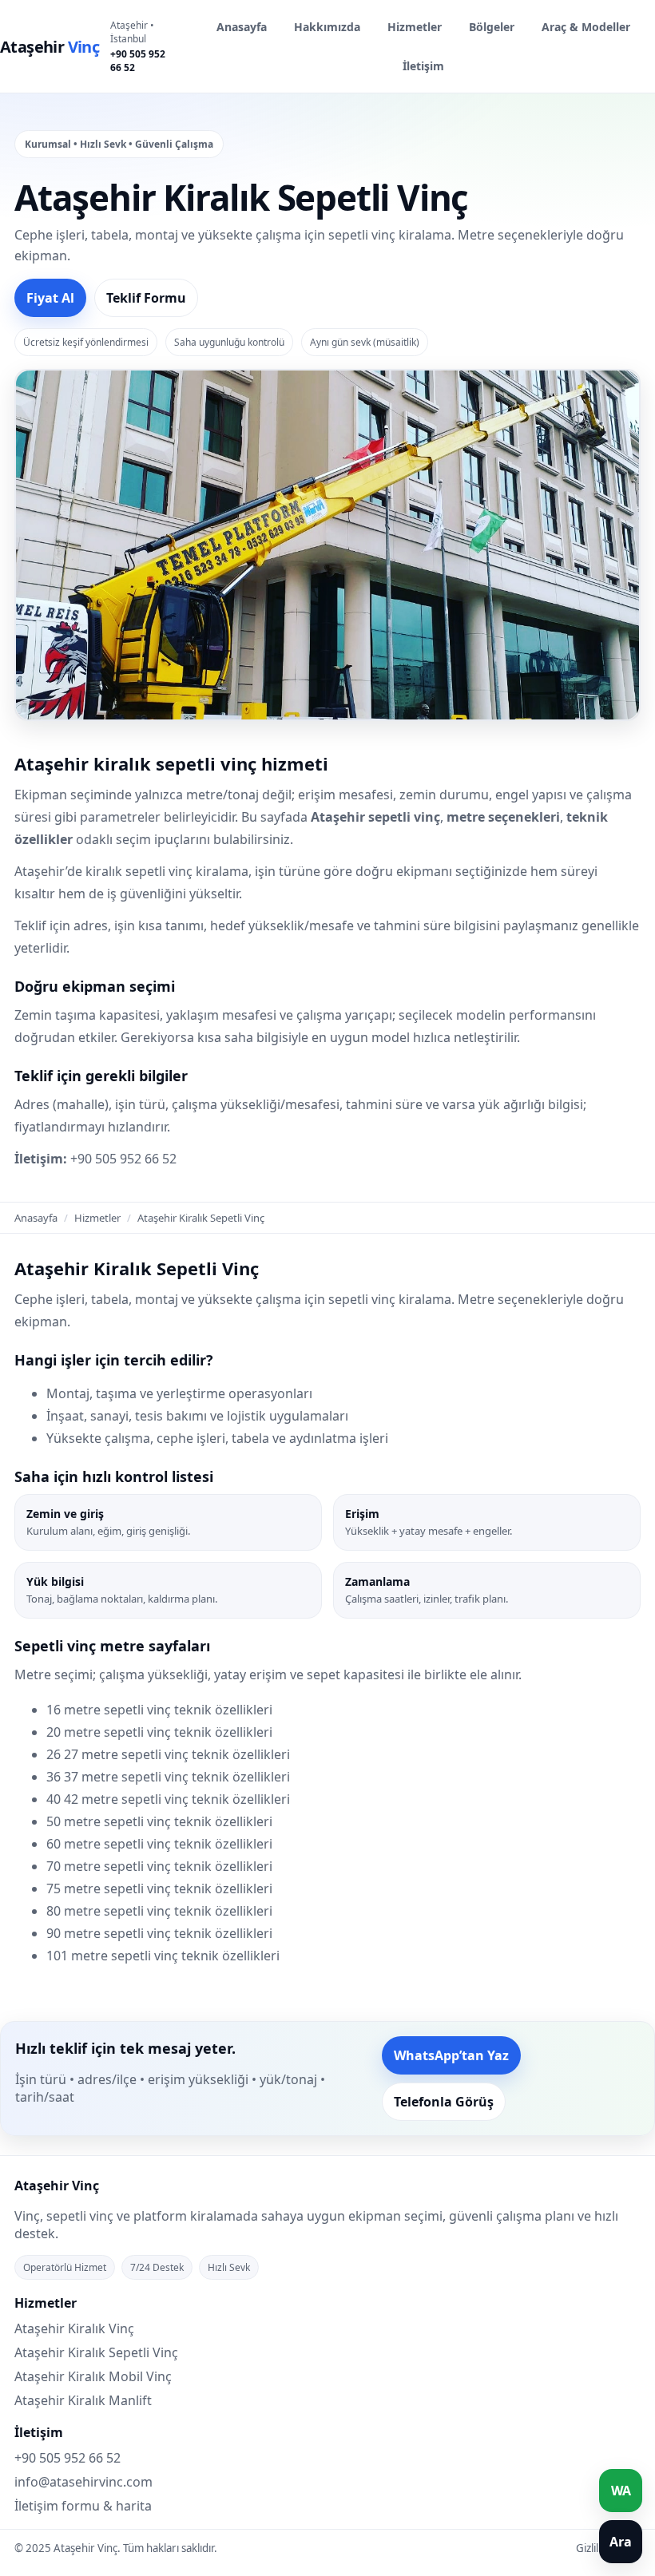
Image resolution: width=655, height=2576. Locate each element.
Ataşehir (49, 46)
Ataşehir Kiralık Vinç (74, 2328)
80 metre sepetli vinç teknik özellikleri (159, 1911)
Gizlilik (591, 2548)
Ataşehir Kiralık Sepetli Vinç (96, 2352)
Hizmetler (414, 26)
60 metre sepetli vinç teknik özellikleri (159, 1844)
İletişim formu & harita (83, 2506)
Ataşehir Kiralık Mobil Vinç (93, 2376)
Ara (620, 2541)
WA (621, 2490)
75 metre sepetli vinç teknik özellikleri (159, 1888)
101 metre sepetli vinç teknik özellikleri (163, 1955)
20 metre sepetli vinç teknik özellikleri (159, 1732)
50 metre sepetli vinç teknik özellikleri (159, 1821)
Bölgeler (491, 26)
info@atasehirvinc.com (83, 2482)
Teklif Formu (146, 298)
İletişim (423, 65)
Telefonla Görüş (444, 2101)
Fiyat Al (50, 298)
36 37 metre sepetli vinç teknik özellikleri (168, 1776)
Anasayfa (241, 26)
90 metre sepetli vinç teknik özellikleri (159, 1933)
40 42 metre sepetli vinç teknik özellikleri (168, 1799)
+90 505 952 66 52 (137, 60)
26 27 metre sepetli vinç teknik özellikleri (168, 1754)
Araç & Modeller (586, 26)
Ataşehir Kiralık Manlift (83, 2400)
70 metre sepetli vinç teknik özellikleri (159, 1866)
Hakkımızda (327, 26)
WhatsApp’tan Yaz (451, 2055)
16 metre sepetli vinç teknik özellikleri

_WHAT THIS TASK INVOLVES_
Starting at the line that contains "52 (137, 60)", copy each line exactly through the end of the listing above. Include that first line and the last one, and add nothing.

_RESPONSE BOX_
+90 505 952 66 52 (137, 60)
26 27 metre sepetli vinç teknik özellikleri (168, 1754)
Araç & Modeller (586, 26)
Ataşehir Kiralık Manlift (83, 2400)
70 metre sepetli vinç teknik özellikleri (159, 1866)
Hakkımızda (327, 26)
WhatsApp’tan Yaz (451, 2055)
16 metre sepetli vinç teknik özellikleri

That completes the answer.